Nowhere do we once read anything about a battle of ideas of any kind, much less political struggle, through which the public can actually shape the world. Are citizens instead simply passive vessels to have these ideas ‘poured in to their heads’ by clever scheming bureaucrats? The collection makes interesting reading but continually seems to suffer from the recurring problem of believing we are all simple minded receptors to these big bad politicos.

Drew Westen argues that the Republican Party has become the grand psychological manipulator, and Michael Massing tells us that people just do not want to hear the truth about war, as they want to believe we are on a noble mission. Martin Kaplan takes aim at the think tanks and Big Media for reinforcing our credulity, and Massing even concludes that we have become our own ‘Ministry of Truth’, pliantly accepting what we are told. George Lakoff, Goldman Distinguished Professor of Cognitive Science and Linguistics at the University of California, tells us that George Orwell’s political understanding of propaganda belongs to a bygone era now that breakthroughs in neuroscience have shown us how the mind works. Cognitive science, Lakoff says, demonstrates that 98 per cent of our reasoning is unconscious and therefore based on emotion. Lakoff humorously demonstrates how a seemingly straightforward and rational statement like ‘I am against the War on Terror’ actually reinforces the ‘War on Terror’ narrative on an unconscious level. By using our opponents’ language, we can unwittingly hand them a kind of victory.

Orwell’s belief that all political language ‘is designed to make lies sound truthful and murder respectable’ was an unduly pessimistic response to particular circumstances. There are some refreshing and brighter moments in the book, such as when Francine Prose implores students (and us) to take to heart Orwell’s prescient warnings to doubt ‘ready-made phrases’. And Aryeh Neier rightly mocks the misuse of words like ‘rights’, particularly with ‘right to food, health care and housing or even healthy environment’, which is as wrong-headed as Bush’s use of ‘freedom’ and ‘liberty’ to mean war and occupation. This at least recognises that we can take a critical attitude to political language – and perhaps even advertising – and retain our rational faculties.

The last word goes to George Soros (whose Open Society Institute sponsored the book). In wondering why the American public ‘seem so susceptible to manipulation’, he offers his own theory of how the mind words. Soros argues that Enlightenment philosophers were too wedded to the idea that reason worked ‘like a searchlight, illuminating a reality that lay passively, awaiting discovery’, and thus failed to recognise what he calles ‘reflexivity’, the interplay between the cognitive and manipulative functions of the mind. For Soros, this is the basis of the malaise described by the other contributors.

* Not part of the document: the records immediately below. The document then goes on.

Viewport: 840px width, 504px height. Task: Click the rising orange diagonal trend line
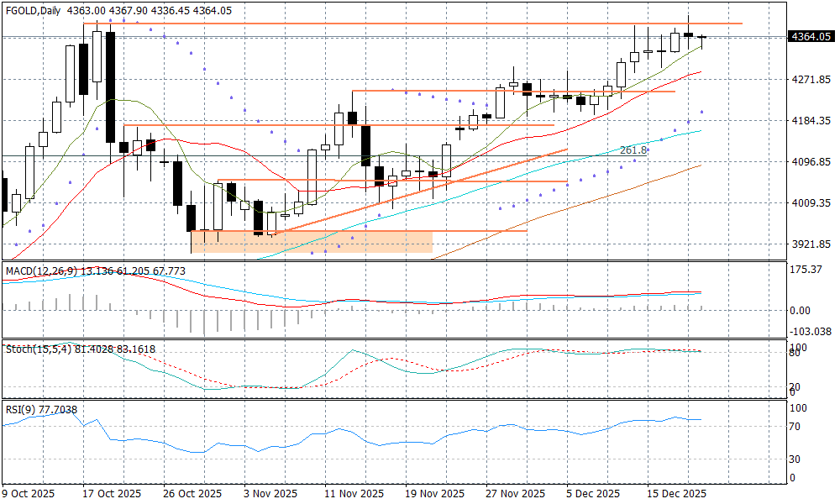(x=420, y=192)
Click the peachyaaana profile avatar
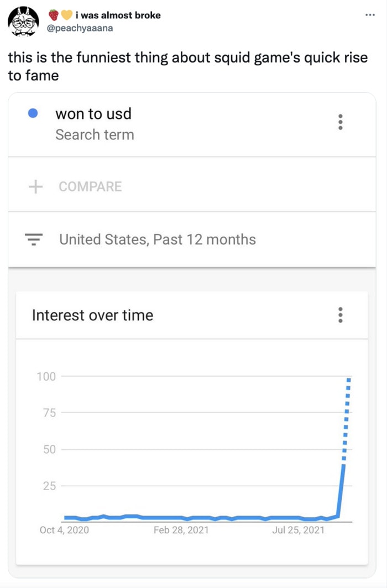Viewport: 387px width, 588px height. tap(23, 22)
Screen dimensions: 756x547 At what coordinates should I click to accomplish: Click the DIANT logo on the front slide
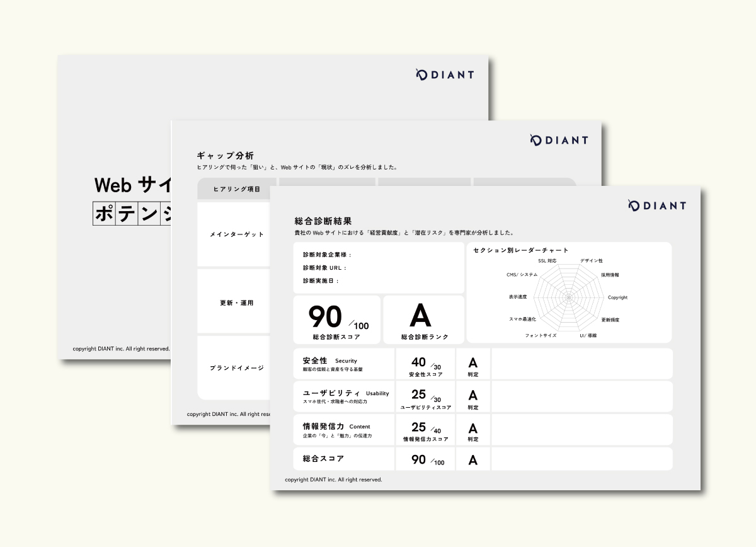(x=657, y=205)
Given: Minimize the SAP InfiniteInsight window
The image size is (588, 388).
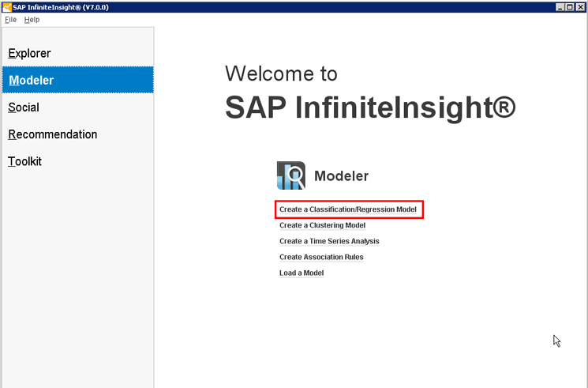Looking at the screenshot, I should 560,7.
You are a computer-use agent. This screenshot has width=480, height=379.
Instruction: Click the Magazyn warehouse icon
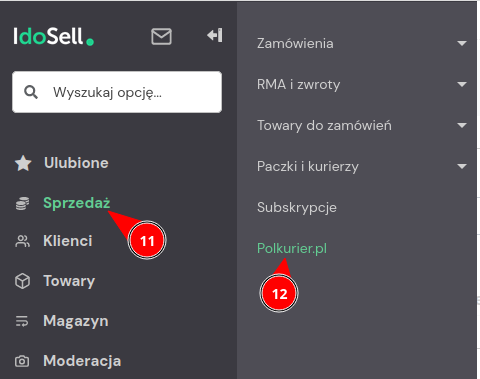pos(22,321)
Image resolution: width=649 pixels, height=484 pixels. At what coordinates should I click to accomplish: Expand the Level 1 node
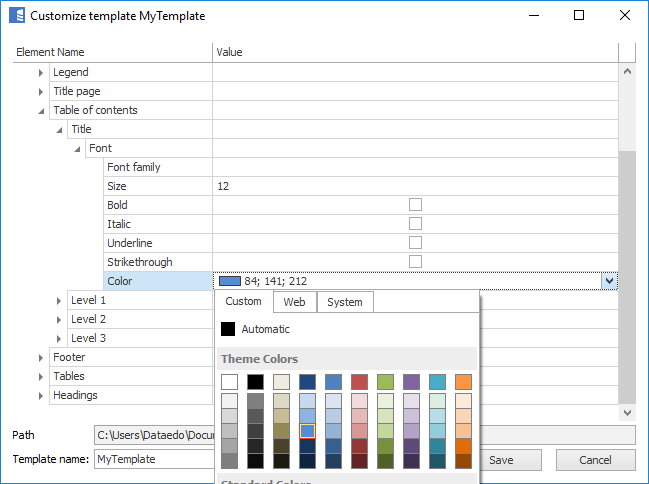coord(59,301)
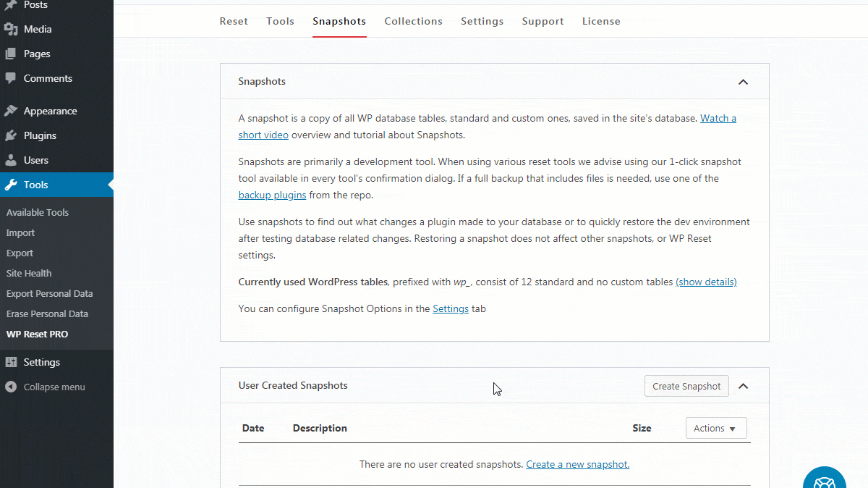Follow the Create a new snapshot link
The width and height of the screenshot is (868, 488).
(576, 464)
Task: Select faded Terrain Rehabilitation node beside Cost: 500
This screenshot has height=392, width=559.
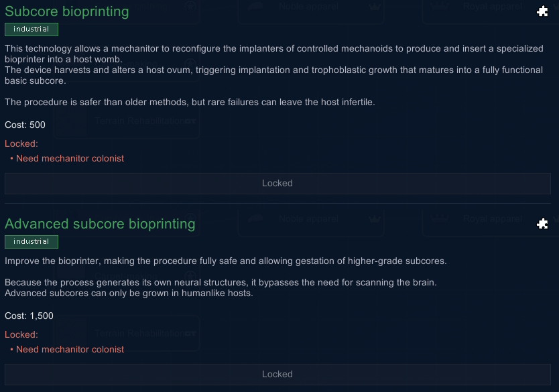Action: [127, 121]
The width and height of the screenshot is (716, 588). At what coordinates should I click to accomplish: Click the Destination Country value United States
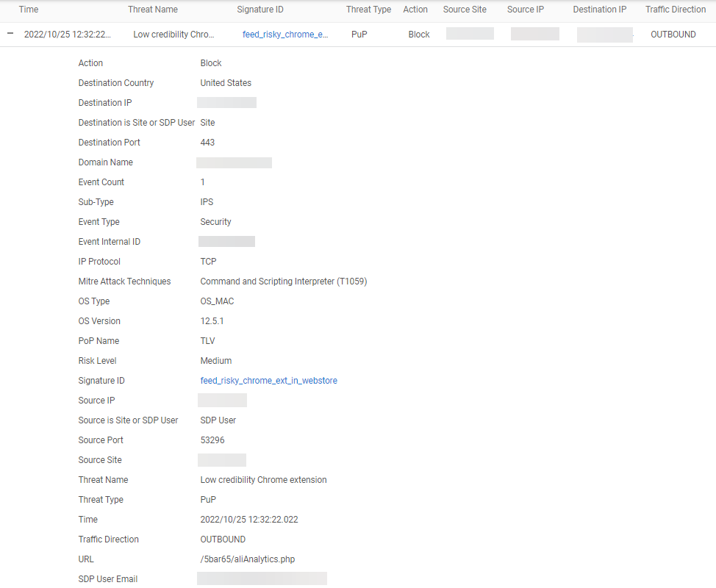click(226, 83)
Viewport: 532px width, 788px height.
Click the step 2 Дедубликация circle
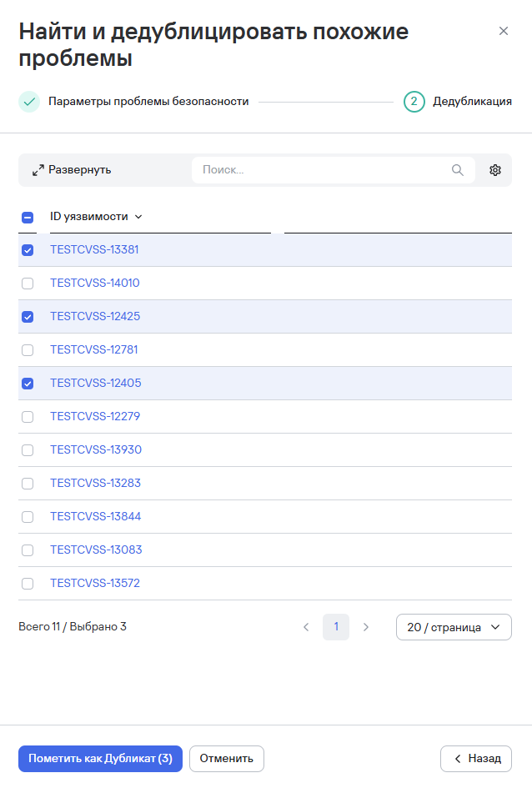(414, 102)
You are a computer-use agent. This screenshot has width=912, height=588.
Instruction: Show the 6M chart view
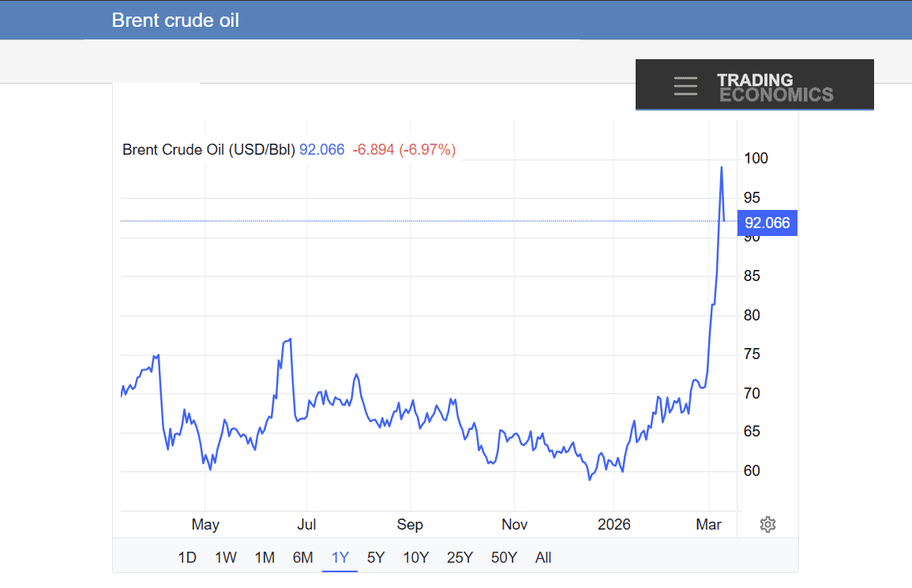pyautogui.click(x=303, y=558)
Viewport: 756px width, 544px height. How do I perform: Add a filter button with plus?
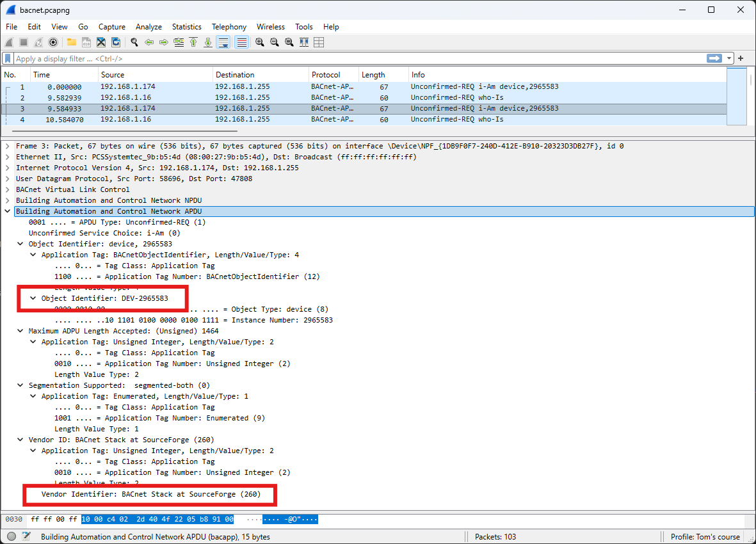click(741, 58)
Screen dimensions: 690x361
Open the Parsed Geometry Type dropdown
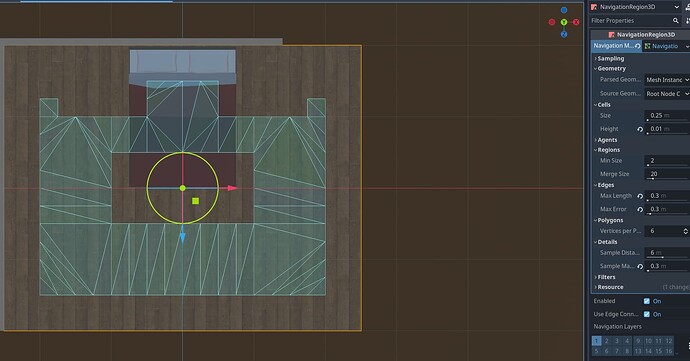point(667,80)

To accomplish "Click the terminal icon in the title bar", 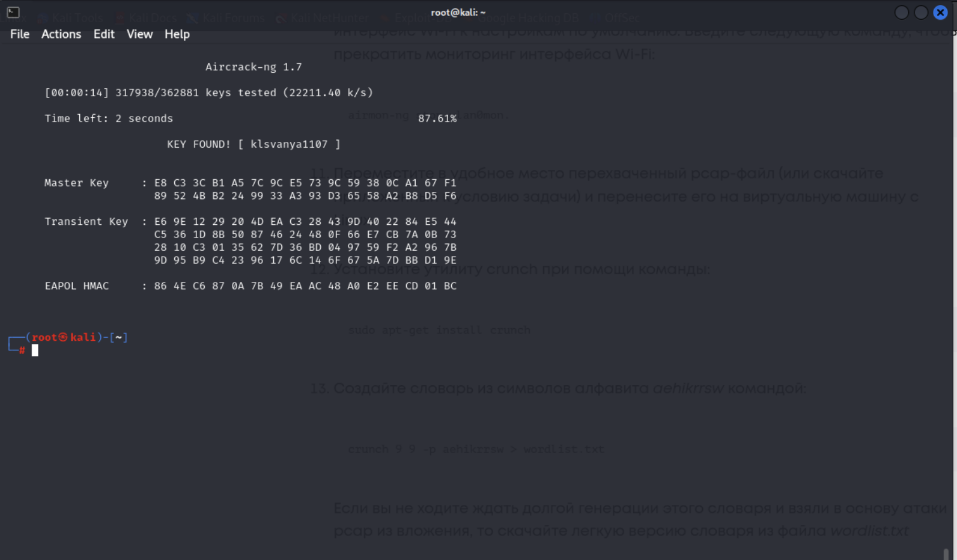I will 13,12.
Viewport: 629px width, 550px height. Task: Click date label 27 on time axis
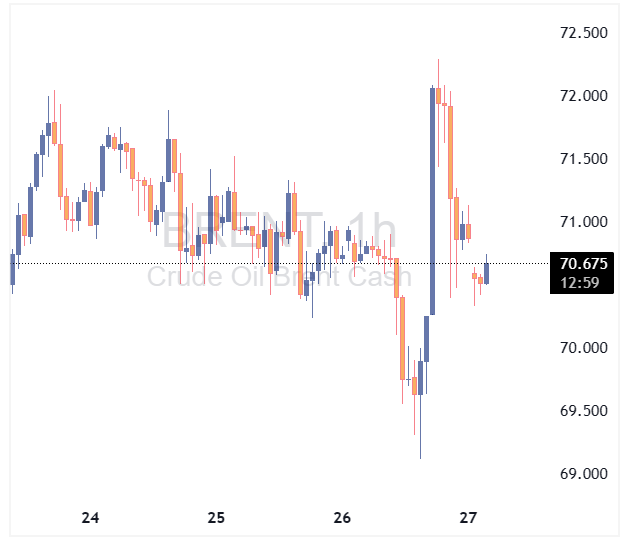point(468,518)
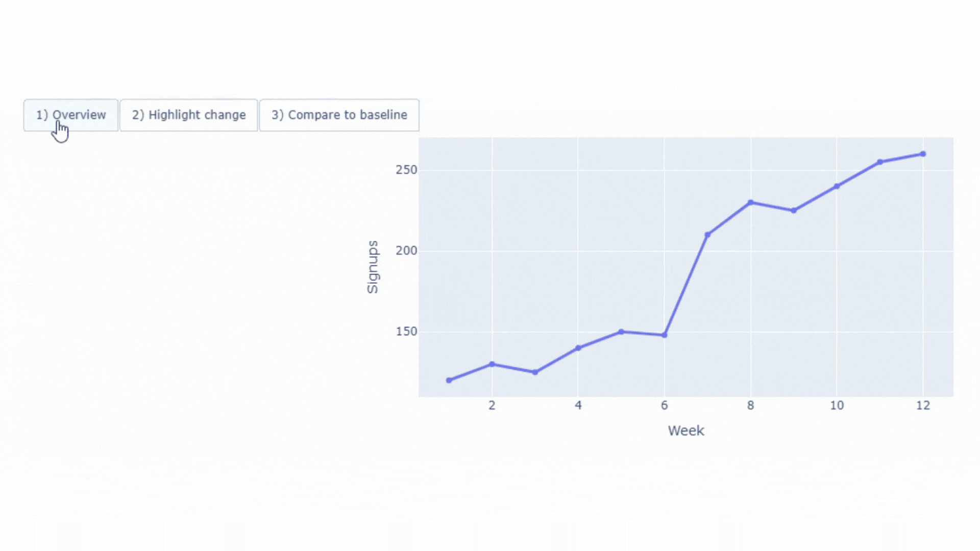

Under the influence of the Enlightenment fallacy, proponents of open society failed to recognize that in politics, gathering public support takes precedence over the pursuit of truth. (p196)

But, as long as we engage critically rather than passively, politics need not be at odds with the pursuit of truth. Immediately after attending the event that launched this book, I argued on the Huffington Post that rather than less propaganda, what we need today is more competing ideas and challenging views that put forward a case of how we can live in the world.

For that to happen, of course, what we require is a clear understanding of where we are now. While this collection of articles is interesting, and especially so where new ideas of the human mind and thinking are considered, it suffers from not being able to understand why we have reached this particular point in history. The obsession with Big Media, spin, focus groups and psychologically cunning advertising and PR-based strategies shows that many of those who consider themselves to be liberal, actually believe people are zombies-in-waiting ready to be manipulated by the nasty guys.

George Orwell was a brilliant journalist, but that does not make him right on all aspects of politics. We would do well to ridicule the language of obfuscation and demand high standards of clarity and communication – of ourselves as well as our political opponents. But then, we have to put forward clear arguments of our own, which, in the end, is what is so sorely missing today.